Yes. For example: lots of applications use online learning. A programmer flips the meaning of a boolean flag in a database somewhere while not updating all downstream callers, and suddenly an online learner is now actively pessimizing their target metric.

Comment by gwern on Are we in an AI overhang? · 2020-08-15T22:54:03.945Z · score: 5 (3 votes) · LW · GW

The likelihood loss intersection point is very vague, as they point out, as it only weakly suggests, for that specific architecture/training method/dataset, a crossover to a slower-scaling curve requiring increasing data more anywhere between 10^4 and 10^6 or so. As GPT-3 hits 10^3 and is still dead on the scaling curve, it seems that any crossover will happen much higher than lower. (I suspect part of what's going on there is the doubled context window: as Nostalgebraist notes, their experiments with 1024 ctx strongly suggests that the more context window you have, the more you can learn profitably, so doubling to 2048 ctx probably pushed off the crossover quite a bit. Obviously, they have a long way to go there.) So the crossover itself, much less negative profitability of scaling, may be outside the current 100-1000x being mooted. (I'd also note that I don't see why they are so baffled at the suggestion that a model could overfit in a single epoch.
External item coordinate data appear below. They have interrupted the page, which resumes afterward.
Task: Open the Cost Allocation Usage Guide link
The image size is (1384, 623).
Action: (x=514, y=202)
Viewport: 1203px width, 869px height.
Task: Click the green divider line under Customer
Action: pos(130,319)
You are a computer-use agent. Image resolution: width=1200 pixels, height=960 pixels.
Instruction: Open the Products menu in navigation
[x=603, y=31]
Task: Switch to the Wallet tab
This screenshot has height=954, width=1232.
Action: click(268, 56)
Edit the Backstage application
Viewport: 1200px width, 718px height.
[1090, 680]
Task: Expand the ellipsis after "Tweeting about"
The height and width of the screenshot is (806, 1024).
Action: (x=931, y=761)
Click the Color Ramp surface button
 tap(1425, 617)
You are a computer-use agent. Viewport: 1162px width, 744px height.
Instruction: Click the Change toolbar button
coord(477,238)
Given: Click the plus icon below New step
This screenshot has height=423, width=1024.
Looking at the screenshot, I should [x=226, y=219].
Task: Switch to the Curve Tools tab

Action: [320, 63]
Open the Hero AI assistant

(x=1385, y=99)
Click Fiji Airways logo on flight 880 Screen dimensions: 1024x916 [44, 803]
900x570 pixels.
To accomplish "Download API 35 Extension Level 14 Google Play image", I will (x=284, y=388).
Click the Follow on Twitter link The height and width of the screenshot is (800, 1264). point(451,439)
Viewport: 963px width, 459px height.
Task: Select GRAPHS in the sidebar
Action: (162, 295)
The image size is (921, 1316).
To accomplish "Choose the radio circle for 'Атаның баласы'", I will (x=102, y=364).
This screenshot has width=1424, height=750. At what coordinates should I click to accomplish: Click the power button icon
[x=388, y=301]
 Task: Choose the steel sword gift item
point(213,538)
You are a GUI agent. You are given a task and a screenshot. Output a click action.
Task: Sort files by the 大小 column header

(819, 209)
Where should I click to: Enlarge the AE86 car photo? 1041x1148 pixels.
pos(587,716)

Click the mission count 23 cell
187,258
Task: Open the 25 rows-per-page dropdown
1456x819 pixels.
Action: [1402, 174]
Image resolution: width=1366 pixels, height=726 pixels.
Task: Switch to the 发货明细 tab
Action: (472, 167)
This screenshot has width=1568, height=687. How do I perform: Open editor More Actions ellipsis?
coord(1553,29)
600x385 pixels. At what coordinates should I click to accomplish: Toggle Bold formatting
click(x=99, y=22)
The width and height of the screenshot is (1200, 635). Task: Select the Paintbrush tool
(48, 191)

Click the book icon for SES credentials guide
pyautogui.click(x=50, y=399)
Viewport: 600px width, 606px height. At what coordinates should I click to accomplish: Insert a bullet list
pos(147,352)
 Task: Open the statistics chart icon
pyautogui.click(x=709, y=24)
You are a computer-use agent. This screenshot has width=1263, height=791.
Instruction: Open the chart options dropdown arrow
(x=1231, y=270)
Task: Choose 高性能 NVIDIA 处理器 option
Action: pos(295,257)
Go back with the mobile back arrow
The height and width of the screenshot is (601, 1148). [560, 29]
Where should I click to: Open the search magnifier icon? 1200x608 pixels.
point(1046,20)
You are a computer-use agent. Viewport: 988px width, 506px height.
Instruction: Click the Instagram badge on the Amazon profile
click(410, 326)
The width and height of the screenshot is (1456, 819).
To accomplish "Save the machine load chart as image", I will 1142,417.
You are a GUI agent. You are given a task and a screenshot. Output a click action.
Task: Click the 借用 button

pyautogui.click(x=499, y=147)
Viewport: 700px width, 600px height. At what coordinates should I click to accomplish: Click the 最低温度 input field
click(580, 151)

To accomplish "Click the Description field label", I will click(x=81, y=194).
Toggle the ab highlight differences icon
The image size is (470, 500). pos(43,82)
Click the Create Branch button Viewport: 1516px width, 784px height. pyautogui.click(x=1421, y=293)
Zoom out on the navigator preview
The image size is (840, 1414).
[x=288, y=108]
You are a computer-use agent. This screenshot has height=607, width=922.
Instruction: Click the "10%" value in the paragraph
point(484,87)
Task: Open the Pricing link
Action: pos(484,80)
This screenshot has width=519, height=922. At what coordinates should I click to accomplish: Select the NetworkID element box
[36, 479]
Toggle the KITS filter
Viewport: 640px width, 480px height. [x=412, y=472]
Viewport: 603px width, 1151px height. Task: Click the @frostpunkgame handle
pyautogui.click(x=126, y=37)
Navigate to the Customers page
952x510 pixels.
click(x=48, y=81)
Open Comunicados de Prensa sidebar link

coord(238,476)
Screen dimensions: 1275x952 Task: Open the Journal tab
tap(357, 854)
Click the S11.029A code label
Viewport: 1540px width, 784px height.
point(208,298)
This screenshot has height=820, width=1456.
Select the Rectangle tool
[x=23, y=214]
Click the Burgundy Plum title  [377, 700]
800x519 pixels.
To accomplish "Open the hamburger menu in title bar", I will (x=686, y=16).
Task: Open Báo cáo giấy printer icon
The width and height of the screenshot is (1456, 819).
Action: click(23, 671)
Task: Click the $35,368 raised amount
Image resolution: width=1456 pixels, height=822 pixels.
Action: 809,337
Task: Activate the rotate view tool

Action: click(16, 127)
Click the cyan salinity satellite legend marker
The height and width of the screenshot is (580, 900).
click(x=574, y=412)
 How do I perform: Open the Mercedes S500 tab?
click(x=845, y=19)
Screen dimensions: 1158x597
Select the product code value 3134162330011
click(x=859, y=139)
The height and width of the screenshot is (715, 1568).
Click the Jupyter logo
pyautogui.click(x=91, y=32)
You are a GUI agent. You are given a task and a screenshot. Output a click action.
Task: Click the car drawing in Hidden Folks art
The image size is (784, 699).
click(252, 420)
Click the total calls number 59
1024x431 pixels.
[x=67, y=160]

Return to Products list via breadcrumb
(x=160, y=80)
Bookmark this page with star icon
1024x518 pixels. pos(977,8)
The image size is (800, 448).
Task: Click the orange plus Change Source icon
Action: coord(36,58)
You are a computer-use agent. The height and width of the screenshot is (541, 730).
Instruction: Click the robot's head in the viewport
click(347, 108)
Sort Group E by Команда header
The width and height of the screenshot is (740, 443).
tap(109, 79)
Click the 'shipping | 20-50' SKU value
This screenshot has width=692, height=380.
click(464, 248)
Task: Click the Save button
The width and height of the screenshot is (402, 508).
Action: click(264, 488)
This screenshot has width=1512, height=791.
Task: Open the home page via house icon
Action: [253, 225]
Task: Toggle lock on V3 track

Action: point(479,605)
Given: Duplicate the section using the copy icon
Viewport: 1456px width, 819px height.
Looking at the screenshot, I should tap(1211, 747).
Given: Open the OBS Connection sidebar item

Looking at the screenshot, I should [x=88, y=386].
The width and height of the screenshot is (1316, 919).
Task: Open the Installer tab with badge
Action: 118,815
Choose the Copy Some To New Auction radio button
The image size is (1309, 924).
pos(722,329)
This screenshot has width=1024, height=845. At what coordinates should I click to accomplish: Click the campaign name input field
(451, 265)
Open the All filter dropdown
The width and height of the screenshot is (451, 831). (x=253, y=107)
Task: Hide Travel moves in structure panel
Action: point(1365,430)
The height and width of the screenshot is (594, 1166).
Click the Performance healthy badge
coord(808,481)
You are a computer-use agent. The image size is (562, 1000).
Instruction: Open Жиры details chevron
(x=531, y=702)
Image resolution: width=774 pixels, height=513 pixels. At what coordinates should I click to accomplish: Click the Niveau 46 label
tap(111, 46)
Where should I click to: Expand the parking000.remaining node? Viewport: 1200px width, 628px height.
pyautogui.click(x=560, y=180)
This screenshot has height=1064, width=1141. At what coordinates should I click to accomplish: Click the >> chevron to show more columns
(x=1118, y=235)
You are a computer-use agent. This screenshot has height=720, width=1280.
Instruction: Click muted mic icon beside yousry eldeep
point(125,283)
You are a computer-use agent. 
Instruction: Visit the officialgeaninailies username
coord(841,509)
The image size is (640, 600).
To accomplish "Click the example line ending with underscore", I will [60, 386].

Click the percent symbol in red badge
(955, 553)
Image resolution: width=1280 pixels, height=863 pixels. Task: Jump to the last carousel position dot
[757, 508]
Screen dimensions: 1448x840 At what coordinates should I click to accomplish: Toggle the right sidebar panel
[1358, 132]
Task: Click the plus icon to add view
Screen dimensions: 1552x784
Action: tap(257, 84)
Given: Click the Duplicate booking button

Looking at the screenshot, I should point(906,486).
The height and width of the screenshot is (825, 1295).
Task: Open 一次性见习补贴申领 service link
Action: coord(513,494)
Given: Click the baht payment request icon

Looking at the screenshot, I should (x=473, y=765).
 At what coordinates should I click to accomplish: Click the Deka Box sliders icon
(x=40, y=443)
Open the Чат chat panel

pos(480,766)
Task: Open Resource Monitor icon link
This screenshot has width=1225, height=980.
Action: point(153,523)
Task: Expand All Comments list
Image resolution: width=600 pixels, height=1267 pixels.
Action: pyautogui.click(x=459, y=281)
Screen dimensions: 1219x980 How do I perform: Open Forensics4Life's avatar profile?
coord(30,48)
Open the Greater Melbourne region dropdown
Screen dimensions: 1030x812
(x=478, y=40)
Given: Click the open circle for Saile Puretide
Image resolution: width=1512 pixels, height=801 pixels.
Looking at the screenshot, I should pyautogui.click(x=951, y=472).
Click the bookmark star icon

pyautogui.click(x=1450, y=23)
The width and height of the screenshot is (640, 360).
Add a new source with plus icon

Have they looked at the Internet lately? It is not remotely a clean, stationary, minimal, or i.i.d. dataset, even after cleaning & deduplication.)

I also think that given everything we've learned about prompt programming and the large increases in benchmarks like arithmetic or WiC, making arguments from pseudo-lack-of-scaling in the paper's benchmarks is somewhere between foolish and misleading, at least until we have an equivalent set of finetuning benchmarks which should cut through the problem of good prompting (however bad the default prompt is, biasing performance downwards, some finetuning should quickly fix that regardless of meta-learning) and show what GPT-3 can really do.

Comment by gwern on Open & Welcome Thread - August 2020 · 2020-08-15T20:57:32.755Z · score: 9 (5 votes) · LW · GW

It is definitely awkward when that happens. Reward functions are hard.